メダカの住む水流で栽培「いなべ清流クレソン」

鈴鹿山脈の麓。三重県いなべ市で、山からの伏流水とこだわりぬいた堆肥で作られた「いなべ清流クレソン」が栽培されています。

クレソンは、肉料理の添え物というイメージがあるかもしれませんが、とても栄養価が豊富。ケールよりも鉄分や葉酸が多く含まれ、デトックス効果も高く、古くはギリシア時代から健康効果がうたわれていたそうです。まだまだ脇役の扱いをされているクレソンに注目した、クレソン専業農家の松本國昭さんに話を聞きました。

 

テレビマンから農家へ

松本さんは、元々名古屋のテレビ局で番組を作っていたプロデューサーでした。取材などを通して農業に興味を持ち、6年前から仲間と一緒に岐阜でクレソンを作り始めましたが、田んぼでは管理栽培が難しく、夏と冬にはクレソンがうまく育ちませんでした。年中安定した出荷ができず、農家として経営を続けることが難しくなった2年前、植物性の野菜くずで有機堆肥を作る吉田和雄さんの農園「いなべKyファーム」を訪ね、共同栽培をあおぎました。

 

野菜から野菜を作る

「今のクレソン栽培が成功しているのは吉田さんのおかげ」というほど、松本さんが絶大な信用を寄せているのが吉田さん。いなべKyファームの前は、エクステリア会社を経営していました。新事業として野菜くずの産業廃棄物処理工場で堆肥を作っていましたが、思うように売れずに堆肥は余るばかり。そこで自社の堆肥を使った栽培をして、野菜を流通させようと決意しました。


愛用のショベルカーに乗る吉田さん

Kyファームの土地は、初めは木が生い茂る原野で、農地にするのはあまりにも困難な状況でした。しかし、吉田さんは得意の重機を使って開墾。約2.5haの土地を「いなべkyファーム」として生まれ変わらせました。

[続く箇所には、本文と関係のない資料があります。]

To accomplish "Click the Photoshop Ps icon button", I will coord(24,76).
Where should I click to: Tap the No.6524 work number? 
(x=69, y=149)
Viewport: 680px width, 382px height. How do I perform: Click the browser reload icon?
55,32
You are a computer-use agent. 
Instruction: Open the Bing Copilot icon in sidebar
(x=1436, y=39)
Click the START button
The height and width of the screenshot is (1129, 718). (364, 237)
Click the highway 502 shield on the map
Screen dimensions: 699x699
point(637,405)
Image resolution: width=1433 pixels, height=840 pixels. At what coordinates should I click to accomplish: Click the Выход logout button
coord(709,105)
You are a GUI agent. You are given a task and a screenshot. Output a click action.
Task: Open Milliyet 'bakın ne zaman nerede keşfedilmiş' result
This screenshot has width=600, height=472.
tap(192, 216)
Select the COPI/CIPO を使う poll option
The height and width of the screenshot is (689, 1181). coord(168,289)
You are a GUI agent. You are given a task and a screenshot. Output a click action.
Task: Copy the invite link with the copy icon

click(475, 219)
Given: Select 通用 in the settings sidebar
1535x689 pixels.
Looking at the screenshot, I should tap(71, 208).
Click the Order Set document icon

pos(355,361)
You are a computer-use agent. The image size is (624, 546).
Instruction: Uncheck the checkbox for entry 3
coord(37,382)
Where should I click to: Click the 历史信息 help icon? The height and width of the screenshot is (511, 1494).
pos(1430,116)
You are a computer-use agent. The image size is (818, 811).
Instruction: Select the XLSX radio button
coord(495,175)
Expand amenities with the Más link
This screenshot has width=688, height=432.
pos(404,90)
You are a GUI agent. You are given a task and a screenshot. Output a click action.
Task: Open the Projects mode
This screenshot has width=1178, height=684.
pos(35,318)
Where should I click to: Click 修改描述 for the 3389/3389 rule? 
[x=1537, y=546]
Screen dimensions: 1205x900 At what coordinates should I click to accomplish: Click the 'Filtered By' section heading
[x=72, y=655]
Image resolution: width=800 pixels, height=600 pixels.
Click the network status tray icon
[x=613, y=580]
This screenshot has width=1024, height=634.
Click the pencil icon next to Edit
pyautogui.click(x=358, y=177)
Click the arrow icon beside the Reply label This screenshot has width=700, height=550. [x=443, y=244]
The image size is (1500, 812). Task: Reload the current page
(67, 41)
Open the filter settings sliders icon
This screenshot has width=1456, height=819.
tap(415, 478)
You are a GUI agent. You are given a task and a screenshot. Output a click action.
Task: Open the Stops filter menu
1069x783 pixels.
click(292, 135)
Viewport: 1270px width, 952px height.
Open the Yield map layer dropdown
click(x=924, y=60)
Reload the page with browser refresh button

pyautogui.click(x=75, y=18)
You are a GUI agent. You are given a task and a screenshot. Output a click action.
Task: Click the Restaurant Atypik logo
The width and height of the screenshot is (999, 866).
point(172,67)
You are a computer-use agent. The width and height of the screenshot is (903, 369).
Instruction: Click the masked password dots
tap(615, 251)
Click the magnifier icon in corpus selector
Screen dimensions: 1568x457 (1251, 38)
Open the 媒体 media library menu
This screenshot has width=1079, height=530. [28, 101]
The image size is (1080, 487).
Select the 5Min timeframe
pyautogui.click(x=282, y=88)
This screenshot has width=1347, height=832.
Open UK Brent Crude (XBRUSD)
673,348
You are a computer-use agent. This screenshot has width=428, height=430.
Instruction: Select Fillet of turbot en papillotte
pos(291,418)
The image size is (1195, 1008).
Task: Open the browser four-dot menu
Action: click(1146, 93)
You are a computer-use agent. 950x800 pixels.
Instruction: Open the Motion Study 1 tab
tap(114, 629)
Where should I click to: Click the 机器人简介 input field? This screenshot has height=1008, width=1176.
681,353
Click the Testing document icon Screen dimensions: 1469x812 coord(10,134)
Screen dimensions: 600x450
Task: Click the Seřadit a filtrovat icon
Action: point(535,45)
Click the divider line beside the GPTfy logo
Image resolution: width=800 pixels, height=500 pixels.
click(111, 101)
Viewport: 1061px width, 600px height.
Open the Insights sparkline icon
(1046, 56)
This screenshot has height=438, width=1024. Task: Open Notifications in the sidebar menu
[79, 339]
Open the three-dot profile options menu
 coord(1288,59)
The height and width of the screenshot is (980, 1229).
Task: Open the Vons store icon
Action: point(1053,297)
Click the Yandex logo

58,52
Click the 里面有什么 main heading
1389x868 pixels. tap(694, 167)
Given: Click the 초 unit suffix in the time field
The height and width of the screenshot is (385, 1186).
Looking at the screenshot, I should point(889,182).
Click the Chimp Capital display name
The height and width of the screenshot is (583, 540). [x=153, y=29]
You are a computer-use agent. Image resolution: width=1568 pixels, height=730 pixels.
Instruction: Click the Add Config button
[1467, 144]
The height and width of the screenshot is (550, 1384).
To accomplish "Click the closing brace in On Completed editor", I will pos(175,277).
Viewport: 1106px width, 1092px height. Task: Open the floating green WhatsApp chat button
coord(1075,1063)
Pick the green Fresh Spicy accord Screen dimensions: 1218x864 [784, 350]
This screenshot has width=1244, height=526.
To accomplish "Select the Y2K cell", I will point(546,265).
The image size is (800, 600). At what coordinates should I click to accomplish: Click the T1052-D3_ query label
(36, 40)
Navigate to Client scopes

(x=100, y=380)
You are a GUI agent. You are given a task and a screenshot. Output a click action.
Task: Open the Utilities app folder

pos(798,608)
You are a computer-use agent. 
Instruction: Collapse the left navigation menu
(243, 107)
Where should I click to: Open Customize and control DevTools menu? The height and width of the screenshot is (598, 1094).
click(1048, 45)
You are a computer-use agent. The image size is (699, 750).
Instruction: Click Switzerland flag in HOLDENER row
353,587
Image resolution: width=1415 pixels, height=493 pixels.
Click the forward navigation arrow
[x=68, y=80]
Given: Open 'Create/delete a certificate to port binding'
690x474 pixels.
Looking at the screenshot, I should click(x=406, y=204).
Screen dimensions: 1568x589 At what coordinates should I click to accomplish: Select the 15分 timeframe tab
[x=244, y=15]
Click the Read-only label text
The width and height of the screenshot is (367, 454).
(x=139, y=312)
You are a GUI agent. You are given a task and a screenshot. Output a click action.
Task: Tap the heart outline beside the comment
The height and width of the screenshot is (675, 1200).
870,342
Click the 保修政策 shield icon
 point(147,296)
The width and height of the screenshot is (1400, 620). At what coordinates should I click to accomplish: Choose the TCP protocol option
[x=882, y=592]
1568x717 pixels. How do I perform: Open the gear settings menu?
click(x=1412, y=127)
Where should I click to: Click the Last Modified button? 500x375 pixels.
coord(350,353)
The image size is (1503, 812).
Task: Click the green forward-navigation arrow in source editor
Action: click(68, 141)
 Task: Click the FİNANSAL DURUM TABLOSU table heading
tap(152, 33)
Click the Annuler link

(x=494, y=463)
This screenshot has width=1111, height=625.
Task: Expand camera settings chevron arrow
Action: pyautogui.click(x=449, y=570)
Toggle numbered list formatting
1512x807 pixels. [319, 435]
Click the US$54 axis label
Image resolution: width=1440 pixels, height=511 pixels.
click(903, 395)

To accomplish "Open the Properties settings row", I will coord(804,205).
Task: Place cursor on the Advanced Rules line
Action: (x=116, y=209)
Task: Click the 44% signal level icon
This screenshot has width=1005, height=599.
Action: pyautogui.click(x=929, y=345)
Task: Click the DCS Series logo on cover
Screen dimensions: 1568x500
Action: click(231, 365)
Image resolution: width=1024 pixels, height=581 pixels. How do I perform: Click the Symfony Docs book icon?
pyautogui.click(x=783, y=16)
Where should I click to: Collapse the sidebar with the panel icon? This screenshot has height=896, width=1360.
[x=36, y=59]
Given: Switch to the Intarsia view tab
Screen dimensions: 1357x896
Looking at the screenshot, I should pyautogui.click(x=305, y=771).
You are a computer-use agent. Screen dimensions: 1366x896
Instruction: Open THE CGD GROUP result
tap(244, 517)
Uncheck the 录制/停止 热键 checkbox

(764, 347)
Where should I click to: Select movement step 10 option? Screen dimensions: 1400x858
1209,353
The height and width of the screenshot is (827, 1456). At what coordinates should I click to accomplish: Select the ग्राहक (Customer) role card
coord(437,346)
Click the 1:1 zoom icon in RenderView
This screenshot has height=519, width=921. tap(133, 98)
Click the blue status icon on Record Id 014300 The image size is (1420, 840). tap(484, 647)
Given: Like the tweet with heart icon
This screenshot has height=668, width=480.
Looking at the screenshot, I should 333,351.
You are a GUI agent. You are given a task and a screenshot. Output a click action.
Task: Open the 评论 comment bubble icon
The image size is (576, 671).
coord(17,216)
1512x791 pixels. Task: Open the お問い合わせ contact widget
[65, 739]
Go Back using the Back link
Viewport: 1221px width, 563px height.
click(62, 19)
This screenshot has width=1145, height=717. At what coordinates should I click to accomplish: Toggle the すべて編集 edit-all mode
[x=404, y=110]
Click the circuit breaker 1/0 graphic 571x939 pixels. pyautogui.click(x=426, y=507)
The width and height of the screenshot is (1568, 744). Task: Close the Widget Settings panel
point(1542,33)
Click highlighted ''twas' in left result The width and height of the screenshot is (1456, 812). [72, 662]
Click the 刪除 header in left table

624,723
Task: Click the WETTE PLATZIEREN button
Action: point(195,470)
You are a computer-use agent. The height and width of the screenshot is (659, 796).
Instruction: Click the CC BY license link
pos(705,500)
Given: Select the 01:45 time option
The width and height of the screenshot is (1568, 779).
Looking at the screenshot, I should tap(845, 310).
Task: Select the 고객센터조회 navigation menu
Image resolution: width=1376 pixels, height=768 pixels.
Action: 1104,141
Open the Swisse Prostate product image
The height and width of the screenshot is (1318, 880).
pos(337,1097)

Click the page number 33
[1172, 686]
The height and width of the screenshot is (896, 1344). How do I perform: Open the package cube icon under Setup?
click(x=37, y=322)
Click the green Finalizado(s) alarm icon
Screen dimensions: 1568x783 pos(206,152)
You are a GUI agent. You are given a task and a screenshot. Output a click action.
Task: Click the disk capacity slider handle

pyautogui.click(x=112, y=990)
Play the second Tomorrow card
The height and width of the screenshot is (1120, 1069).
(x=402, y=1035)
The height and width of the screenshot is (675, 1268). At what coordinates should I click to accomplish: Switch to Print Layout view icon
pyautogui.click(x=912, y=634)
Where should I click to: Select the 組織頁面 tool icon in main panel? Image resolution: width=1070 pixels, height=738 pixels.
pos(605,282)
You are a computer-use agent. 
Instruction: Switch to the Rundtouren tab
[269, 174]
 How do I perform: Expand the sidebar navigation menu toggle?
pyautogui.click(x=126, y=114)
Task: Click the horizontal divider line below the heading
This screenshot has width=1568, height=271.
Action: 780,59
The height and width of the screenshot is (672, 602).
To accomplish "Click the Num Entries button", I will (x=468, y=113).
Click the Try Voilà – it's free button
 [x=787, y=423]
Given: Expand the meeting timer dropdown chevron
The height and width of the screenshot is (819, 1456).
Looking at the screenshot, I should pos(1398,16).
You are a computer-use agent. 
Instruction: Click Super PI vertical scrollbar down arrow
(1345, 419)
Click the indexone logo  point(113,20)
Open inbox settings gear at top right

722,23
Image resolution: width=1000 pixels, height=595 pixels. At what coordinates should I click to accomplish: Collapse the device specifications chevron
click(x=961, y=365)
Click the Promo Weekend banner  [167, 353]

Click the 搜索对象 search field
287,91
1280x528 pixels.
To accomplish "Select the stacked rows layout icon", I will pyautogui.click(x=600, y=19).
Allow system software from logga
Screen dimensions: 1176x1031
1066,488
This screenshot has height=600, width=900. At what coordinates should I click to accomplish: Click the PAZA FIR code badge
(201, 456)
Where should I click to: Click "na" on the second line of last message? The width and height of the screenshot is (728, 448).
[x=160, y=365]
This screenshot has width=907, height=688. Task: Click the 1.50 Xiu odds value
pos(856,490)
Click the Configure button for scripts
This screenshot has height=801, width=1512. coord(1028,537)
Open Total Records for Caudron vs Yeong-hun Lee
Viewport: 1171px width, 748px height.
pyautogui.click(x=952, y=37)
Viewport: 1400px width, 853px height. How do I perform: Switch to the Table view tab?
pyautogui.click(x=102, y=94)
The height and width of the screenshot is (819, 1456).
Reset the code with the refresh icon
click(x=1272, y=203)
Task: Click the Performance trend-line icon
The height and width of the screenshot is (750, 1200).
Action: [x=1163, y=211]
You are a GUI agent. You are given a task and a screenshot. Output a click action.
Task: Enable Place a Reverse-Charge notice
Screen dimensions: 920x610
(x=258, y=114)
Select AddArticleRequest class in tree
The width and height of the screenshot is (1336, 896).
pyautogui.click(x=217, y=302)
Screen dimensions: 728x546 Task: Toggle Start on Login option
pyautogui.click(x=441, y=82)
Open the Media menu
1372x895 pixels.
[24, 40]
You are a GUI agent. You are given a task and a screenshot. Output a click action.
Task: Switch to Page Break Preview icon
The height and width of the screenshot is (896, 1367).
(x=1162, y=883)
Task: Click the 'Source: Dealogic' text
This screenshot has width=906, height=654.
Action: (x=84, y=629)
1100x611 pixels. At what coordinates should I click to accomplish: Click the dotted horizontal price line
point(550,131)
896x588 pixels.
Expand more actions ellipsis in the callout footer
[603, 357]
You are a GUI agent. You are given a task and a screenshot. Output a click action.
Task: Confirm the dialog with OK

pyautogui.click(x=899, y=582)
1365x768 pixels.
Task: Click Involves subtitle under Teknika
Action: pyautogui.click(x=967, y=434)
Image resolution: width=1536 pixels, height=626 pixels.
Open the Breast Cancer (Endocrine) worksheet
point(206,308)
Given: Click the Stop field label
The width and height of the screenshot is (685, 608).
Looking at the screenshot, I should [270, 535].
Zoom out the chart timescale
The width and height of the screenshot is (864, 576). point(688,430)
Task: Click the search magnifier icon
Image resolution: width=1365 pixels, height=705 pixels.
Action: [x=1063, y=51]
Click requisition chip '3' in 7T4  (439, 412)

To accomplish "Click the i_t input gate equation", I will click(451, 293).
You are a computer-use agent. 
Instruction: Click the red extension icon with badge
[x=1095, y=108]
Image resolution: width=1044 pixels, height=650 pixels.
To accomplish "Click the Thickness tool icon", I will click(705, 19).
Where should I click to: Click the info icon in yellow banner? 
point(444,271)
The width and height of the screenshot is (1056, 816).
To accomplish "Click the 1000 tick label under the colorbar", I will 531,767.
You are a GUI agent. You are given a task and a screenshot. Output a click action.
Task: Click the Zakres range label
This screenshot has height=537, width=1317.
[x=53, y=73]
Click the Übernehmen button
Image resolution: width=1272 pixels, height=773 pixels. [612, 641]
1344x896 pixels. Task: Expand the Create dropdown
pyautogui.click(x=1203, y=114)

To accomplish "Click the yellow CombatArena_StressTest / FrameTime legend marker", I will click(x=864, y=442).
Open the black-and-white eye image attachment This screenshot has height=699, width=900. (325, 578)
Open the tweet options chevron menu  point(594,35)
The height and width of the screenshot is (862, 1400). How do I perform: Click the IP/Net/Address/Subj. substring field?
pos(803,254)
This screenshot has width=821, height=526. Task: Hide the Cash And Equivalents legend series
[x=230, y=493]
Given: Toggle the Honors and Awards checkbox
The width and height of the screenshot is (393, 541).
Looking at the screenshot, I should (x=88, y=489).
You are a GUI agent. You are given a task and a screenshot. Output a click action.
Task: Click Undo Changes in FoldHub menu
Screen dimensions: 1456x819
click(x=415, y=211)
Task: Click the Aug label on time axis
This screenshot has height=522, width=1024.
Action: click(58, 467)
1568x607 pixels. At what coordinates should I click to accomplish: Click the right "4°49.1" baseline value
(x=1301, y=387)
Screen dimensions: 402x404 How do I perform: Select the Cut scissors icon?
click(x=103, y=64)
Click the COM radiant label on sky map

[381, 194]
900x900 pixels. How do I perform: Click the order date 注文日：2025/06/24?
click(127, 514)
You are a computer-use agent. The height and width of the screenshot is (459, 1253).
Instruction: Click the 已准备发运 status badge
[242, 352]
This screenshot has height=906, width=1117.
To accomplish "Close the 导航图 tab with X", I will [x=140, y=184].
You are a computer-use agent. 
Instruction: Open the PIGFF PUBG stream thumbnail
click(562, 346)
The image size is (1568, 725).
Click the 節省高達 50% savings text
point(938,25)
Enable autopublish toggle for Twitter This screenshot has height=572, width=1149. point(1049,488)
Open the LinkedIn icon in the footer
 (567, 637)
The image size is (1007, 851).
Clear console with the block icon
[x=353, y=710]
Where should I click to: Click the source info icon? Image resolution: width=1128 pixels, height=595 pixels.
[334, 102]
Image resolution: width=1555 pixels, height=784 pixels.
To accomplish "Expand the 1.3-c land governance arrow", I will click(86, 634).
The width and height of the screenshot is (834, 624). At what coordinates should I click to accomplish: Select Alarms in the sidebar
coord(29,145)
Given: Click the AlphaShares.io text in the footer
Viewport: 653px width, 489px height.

牛糞など動物性の材料を一切使わず100%植物性の有機物で堆肥を作る吉田さん。「とにかくおいしい野菜を作るために、最高の堆肥を作っている。野菜の鉄分を増やしたいと思ったら堆肥にごまを入れたりね。堆肥にふさわしい業者から廃棄物を回収している」。廃棄物といっても、規格外というだけで食べられる物ばかりです。野菜から野菜づくりをする、という循環を生み出しています。

Kyファームの堆肥だけで作られた野菜「ちゃふやさい」は、どれもびっくりするほどおいしく仕上がるそうです。この春できたスナップエンドウは糖度15度と果物並みの甘さがあります。最近では、日本で栽培が難しいといわれていたアーティチョークやカーボロネロなどのイタリア野菜にも挑戦しています。

 

メダカが暮らす清流で育てる

屋外とハウスで栽培されるクレソンには、鈴鹿山脈の地下60mから引いた地下水が使われています。しかも吉田さんの液肥を使っているので、栄養価がさらに増しているそうです。葉が大きく茎が太いクレソンですが、えぐみや苦みがなく、とにかく食べやすいのが特徴。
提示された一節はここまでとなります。